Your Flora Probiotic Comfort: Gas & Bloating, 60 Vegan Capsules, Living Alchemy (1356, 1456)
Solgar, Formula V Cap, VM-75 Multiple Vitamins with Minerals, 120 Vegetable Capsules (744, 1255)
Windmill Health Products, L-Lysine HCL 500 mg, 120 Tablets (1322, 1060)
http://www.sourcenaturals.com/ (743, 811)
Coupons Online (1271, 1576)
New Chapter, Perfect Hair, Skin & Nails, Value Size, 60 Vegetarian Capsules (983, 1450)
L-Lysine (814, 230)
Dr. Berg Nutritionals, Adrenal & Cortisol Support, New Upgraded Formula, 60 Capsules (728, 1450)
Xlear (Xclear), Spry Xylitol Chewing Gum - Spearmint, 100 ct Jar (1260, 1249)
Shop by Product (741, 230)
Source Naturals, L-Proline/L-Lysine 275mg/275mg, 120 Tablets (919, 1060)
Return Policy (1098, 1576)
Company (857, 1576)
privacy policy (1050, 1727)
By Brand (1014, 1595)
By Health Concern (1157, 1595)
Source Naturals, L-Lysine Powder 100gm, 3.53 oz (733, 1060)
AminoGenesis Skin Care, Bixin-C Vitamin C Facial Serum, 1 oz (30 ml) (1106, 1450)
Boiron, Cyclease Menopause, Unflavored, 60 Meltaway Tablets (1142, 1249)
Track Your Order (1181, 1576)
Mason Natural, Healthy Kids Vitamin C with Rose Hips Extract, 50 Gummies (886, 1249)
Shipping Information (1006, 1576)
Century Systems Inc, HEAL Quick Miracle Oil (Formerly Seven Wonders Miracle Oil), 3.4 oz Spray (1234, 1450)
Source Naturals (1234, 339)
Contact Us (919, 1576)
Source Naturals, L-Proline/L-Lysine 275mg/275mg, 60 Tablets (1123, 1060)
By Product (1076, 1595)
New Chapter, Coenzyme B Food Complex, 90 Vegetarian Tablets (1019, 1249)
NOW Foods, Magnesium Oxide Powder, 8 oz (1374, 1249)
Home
--
PROBLEM STATEMENT> Give back the records above exactly, limited to the lines between the one holding "L-Lysine (814, 230)" and the one holding "By Product (1076, 1595)", inclusive.

SOLUTION FOR THIS TASK>
L-Lysine (814, 230)
Dr. Berg Nutritionals, Adrenal & Cortisol Support, New Upgraded Formula, 60 Capsules (728, 1450)
Xlear (Xclear), Spry Xylitol Chewing Gum - Spearmint, 100 ct Jar (1260, 1249)
Shop by Product (741, 230)
Source Naturals, L-Proline/L-Lysine 275mg/275mg, 120 Tablets (919, 1060)
Return Policy (1098, 1576)
Company (857, 1576)
privacy policy (1050, 1727)
By Brand (1014, 1595)
By Health Concern (1157, 1595)
Source Naturals, L-Lysine Powder 100gm, 3.53 oz (733, 1060)
AminoGenesis Skin Care, Bixin-C Vitamin C Facial Serum, 1 oz (30 ml) (1106, 1450)
Boiron, Cyclease Menopause, Unflavored, 60 Meltaway Tablets (1142, 1249)
Track Your Order (1181, 1576)
Mason Natural, Healthy Kids Vitamin C with Rose Hips Extract, 50 Gummies (886, 1249)
Shipping Information (1006, 1576)
Century Systems Inc, HEAL Quick Miracle Oil (Formerly Seven Wonders Miracle Oil), 3.4 oz Spray (1234, 1450)
Source Naturals (1234, 339)
Contact Us (919, 1576)
Source Naturals, L-Proline/L-Lysine 275mg/275mg, 60 Tablets (1123, 1060)
By Product (1076, 1595)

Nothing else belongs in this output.